§ Aim of the task
Repeat every record below exactly as it appears.

==================================================

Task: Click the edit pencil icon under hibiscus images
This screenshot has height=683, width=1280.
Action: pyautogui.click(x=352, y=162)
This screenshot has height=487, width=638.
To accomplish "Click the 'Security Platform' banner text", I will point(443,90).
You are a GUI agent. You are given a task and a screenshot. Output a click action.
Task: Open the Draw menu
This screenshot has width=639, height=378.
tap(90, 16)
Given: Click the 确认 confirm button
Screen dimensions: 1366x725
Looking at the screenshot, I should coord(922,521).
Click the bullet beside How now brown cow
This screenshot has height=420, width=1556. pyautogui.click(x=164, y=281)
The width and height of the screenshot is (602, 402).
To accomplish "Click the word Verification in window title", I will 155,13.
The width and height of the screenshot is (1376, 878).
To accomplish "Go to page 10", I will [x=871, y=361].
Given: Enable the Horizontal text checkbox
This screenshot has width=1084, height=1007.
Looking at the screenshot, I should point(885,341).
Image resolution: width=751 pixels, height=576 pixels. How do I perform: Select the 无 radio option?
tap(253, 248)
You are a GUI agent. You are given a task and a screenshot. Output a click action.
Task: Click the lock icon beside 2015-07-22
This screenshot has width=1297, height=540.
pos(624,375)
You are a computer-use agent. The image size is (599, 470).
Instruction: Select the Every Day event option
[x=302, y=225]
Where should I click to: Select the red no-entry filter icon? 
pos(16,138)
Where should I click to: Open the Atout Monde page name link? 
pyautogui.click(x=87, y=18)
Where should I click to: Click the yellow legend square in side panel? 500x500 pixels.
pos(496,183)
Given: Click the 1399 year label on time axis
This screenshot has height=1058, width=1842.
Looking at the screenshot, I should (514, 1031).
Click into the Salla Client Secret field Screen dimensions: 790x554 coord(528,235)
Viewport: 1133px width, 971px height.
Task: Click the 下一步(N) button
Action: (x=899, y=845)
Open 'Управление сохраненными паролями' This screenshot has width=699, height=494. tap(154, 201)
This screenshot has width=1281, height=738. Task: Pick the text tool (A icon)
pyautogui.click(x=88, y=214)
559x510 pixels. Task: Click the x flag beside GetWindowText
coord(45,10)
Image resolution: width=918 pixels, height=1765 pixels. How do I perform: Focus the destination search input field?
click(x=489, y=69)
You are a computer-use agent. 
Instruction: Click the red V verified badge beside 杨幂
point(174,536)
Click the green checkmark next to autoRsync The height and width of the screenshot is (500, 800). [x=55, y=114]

==================================================

§ Answer to the exercise
Task: Click the edit pencil icon under hibiscus images
This screenshot has height=683, width=1280.
Action: pyautogui.click(x=352, y=162)
This screenshot has height=487, width=638.
To accomplish "Click the 'Security Platform' banner text", I will point(443,90).
You are a GUI agent. You are given a task and a screenshot. Output a click action.
Task: Open the Draw menu
This screenshot has width=639, height=378.
tap(90, 16)
Given: Click the 确认 confirm button
Screen dimensions: 1366x725
Looking at the screenshot, I should coord(922,521).
Click the bullet beside How now brown cow
This screenshot has height=420, width=1556. pyautogui.click(x=164, y=281)
The width and height of the screenshot is (602, 402).
To accomplish "Click the word Verification in window title", I will 155,13.
The width and height of the screenshot is (1376, 878).
To accomplish "Go to page 10", I will [x=871, y=361].
Given: Enable the Horizontal text checkbox
This screenshot has width=1084, height=1007.
Looking at the screenshot, I should point(885,341).
Image resolution: width=751 pixels, height=576 pixels. How do I perform: Select the 无 radio option?
tap(253, 248)
You are a GUI agent. You are given a task and a screenshot. Output a click action.
Task: Click the lock icon beside 2015-07-22
This screenshot has width=1297, height=540.
pos(624,375)
You are a computer-use agent. The image size is (599, 470).
Instruction: Select the Every Day event option
[x=302, y=225]
Where should I click to: Select the red no-entry filter icon? 
pos(16,138)
Where should I click to: Open the Atout Monde page name link? 
pyautogui.click(x=87, y=18)
Where should I click to: Click the yellow legend square in side panel? 500x500 pixels.
pos(496,183)
Given: Click the 1399 year label on time axis
This screenshot has height=1058, width=1842.
Looking at the screenshot, I should (514, 1031).
Click into the Salla Client Secret field Screen dimensions: 790x554 coord(528,235)
Viewport: 1133px width, 971px height.
Task: Click the 下一步(N) button
Action: (x=899, y=845)
Open 'Управление сохраненными паролями' This screenshot has width=699, height=494. tap(154, 201)
This screenshot has width=1281, height=738. Task: Pick the text tool (A icon)
pyautogui.click(x=88, y=214)
559x510 pixels. Task: Click the x flag beside GetWindowText
coord(45,10)
Image resolution: width=918 pixels, height=1765 pixels. How do I perform: Focus the destination search input field?
click(x=489, y=69)
You are a computer-use agent. 
Instruction: Click the red V verified badge beside 杨幂
point(174,536)
Click the green checkmark next to autoRsync The height and width of the screenshot is (500, 800). [x=55, y=114]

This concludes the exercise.